PROBLEM REQUIREMENTS — From the entries below, reproduce exactly the line containing "the last button", the line containing "Task: Click the gear icon beside час назад", and every line in between, with nothing added.
====== TASK DATA ======
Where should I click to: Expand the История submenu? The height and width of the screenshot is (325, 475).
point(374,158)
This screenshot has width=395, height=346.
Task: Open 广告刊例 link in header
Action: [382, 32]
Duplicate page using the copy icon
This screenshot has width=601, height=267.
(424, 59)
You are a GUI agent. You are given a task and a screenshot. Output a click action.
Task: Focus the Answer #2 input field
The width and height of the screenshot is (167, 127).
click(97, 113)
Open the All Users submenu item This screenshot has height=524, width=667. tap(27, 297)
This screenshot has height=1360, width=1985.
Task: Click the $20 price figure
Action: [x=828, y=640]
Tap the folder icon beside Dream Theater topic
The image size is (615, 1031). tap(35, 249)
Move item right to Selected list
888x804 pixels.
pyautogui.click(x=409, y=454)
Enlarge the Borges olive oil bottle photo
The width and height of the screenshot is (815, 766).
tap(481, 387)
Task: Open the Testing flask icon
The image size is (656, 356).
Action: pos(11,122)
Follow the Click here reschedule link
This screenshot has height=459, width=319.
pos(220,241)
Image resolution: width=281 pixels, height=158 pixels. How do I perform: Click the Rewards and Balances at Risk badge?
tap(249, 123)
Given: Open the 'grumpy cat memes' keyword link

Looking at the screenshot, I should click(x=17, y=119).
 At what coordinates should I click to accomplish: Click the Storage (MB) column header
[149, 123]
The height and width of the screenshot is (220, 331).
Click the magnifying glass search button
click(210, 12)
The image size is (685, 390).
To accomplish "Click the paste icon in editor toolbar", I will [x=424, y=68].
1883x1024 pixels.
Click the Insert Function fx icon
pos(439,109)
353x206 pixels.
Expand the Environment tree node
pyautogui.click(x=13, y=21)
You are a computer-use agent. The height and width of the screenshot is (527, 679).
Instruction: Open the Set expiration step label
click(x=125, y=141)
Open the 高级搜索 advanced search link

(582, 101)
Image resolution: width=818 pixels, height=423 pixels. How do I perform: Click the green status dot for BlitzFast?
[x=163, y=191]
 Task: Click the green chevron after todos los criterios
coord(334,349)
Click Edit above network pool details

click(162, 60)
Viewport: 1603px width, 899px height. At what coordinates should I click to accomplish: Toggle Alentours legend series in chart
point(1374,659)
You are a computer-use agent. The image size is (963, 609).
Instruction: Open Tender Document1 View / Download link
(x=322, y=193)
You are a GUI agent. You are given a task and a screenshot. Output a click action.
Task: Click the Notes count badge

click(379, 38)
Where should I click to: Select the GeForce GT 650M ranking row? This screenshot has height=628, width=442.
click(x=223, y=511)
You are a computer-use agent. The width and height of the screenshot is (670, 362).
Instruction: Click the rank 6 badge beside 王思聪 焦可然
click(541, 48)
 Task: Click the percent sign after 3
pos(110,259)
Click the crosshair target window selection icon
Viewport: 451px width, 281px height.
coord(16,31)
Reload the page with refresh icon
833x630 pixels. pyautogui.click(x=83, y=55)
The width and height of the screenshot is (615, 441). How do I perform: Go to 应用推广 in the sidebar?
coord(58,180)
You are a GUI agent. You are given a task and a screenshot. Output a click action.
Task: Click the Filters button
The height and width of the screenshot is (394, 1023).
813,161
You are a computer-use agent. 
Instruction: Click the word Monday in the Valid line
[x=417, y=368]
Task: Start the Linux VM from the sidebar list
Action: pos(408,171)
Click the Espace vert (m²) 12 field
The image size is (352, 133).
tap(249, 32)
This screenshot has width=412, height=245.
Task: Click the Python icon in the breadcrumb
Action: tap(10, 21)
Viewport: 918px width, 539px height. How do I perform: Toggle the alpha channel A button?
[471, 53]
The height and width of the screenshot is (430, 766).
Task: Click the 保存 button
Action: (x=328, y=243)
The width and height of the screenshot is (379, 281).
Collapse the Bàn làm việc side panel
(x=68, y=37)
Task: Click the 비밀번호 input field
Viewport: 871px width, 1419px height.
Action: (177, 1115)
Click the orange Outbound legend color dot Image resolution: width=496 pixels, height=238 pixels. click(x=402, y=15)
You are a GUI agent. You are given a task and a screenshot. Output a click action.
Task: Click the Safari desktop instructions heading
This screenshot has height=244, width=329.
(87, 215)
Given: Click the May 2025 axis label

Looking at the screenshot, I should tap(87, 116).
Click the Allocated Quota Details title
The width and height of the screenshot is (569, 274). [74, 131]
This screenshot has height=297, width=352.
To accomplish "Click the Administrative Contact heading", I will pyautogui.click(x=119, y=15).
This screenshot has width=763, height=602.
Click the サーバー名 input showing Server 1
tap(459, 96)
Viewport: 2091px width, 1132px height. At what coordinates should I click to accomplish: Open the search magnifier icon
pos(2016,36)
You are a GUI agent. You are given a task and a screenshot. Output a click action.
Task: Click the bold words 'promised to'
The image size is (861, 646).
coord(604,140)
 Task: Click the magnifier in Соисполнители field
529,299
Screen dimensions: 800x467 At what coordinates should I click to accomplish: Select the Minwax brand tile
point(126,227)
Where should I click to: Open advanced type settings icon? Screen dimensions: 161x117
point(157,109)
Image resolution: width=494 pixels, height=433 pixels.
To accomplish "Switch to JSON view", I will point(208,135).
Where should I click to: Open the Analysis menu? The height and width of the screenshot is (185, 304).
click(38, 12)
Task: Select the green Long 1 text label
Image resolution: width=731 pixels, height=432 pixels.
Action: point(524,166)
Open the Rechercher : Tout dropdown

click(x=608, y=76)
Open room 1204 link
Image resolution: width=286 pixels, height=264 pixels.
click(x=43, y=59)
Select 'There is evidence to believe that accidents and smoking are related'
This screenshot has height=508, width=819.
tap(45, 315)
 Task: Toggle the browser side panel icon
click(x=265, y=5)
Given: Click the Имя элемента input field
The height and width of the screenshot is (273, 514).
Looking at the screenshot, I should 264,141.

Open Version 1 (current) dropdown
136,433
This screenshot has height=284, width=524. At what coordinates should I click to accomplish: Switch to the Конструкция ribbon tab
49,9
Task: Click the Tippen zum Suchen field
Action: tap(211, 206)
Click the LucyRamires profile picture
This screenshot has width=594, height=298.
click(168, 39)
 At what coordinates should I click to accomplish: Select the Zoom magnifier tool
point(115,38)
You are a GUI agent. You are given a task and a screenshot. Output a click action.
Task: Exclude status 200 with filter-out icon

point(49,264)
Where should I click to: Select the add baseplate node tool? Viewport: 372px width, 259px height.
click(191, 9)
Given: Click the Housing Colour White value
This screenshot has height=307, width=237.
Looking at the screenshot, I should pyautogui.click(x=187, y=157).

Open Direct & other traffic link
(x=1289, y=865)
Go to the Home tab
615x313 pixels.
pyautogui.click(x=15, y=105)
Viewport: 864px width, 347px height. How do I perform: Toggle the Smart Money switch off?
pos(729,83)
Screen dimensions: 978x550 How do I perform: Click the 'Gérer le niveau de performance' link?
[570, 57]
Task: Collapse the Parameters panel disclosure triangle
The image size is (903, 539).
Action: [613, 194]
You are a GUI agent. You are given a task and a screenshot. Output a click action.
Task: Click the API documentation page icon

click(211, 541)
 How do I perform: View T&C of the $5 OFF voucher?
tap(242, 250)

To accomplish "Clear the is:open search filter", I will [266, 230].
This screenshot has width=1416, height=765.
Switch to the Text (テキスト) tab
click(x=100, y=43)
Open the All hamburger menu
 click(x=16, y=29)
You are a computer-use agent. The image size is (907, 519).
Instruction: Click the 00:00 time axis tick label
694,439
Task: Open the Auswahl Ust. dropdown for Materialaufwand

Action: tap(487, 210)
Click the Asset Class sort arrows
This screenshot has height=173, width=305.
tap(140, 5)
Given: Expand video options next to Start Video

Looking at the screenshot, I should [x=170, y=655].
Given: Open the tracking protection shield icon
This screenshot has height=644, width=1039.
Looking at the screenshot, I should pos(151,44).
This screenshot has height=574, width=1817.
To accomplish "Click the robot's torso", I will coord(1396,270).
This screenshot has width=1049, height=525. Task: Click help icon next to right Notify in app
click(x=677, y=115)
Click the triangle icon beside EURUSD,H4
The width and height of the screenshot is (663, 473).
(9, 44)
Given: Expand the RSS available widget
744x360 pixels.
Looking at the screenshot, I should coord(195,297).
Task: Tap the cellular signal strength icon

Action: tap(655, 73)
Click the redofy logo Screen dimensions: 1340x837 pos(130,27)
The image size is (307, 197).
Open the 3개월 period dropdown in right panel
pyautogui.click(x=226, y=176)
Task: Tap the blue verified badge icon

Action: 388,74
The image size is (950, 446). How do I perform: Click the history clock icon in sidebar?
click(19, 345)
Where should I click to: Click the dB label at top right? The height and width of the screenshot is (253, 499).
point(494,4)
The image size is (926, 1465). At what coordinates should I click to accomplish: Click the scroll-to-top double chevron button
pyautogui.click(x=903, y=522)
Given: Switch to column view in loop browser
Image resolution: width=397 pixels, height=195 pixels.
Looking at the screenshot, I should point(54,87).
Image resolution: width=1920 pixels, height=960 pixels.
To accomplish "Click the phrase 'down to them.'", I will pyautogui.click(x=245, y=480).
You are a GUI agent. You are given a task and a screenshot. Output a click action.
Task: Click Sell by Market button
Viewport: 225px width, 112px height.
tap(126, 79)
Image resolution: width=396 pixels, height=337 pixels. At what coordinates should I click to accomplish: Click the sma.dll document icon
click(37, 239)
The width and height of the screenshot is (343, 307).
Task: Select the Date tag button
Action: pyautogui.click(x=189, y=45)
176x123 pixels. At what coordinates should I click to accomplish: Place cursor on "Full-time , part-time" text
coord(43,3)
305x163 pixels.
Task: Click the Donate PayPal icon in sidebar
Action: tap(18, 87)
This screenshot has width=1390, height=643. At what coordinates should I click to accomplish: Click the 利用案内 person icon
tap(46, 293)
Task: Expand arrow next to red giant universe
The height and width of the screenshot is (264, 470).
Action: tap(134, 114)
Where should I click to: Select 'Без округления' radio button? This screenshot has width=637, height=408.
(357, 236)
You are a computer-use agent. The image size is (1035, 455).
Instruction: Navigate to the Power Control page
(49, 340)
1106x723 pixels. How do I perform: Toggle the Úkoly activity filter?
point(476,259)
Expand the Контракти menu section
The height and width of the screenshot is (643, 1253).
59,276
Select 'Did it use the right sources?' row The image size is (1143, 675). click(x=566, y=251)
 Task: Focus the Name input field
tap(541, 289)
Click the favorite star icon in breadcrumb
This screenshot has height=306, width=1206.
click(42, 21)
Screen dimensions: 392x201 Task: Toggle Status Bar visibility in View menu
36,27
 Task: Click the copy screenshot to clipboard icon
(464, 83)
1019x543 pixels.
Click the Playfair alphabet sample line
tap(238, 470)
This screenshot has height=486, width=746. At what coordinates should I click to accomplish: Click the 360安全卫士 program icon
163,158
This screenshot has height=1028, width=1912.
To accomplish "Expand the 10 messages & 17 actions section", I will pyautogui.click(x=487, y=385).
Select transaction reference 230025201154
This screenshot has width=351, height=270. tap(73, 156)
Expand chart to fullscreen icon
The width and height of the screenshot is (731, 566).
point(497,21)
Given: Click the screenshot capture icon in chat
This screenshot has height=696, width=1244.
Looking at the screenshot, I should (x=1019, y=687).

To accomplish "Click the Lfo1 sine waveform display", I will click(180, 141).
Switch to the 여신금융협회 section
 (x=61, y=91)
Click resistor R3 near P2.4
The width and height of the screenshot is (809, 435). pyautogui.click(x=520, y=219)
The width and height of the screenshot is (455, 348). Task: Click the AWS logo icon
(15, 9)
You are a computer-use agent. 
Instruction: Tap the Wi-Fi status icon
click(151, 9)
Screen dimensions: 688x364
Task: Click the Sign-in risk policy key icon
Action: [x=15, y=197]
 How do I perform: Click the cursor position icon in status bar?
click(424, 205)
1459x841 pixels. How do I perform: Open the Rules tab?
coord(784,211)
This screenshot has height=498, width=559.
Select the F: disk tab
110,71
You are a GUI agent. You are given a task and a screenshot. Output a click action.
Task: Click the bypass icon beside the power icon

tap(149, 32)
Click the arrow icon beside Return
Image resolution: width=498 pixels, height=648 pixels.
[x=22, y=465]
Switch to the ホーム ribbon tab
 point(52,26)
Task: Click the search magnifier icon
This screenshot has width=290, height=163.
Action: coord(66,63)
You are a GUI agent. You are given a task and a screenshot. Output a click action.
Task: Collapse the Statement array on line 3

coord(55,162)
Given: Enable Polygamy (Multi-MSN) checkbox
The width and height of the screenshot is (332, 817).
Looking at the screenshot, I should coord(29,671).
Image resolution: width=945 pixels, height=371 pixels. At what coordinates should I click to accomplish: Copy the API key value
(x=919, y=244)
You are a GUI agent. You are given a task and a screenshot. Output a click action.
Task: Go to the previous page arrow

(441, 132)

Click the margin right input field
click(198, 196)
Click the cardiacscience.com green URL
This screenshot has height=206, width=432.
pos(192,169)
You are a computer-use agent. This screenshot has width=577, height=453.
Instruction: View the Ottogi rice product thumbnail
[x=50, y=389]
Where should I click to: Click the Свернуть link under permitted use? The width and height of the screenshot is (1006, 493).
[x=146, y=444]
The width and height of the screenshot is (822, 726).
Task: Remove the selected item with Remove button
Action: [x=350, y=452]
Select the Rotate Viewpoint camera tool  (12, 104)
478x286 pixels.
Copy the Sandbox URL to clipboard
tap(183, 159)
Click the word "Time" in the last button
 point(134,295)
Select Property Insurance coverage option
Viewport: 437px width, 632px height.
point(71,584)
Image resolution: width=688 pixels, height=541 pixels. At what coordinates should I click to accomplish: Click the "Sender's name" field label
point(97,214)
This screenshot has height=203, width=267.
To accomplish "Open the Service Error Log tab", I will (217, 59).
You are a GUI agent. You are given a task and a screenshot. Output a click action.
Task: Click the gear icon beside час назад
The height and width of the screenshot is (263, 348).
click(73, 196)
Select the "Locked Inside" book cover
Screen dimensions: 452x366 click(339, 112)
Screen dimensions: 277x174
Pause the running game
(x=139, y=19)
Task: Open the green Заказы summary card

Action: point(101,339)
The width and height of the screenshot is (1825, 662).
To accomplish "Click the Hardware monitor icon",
======
TASK RESULT —
Click the word "Time" in the last button
 point(134,295)
Select Property Insurance coverage option
Viewport: 437px width, 632px height.
point(71,584)
Image resolution: width=688 pixels, height=541 pixels. At what coordinates should I click to accomplish: Click the "Sender's name" field label
point(97,214)
This screenshot has height=203, width=267.
To accomplish "Open the Service Error Log tab", I will (217, 59).
You are a GUI agent. You are given a task and a screenshot. Output a click action.
Task: Click the gear icon beside час назад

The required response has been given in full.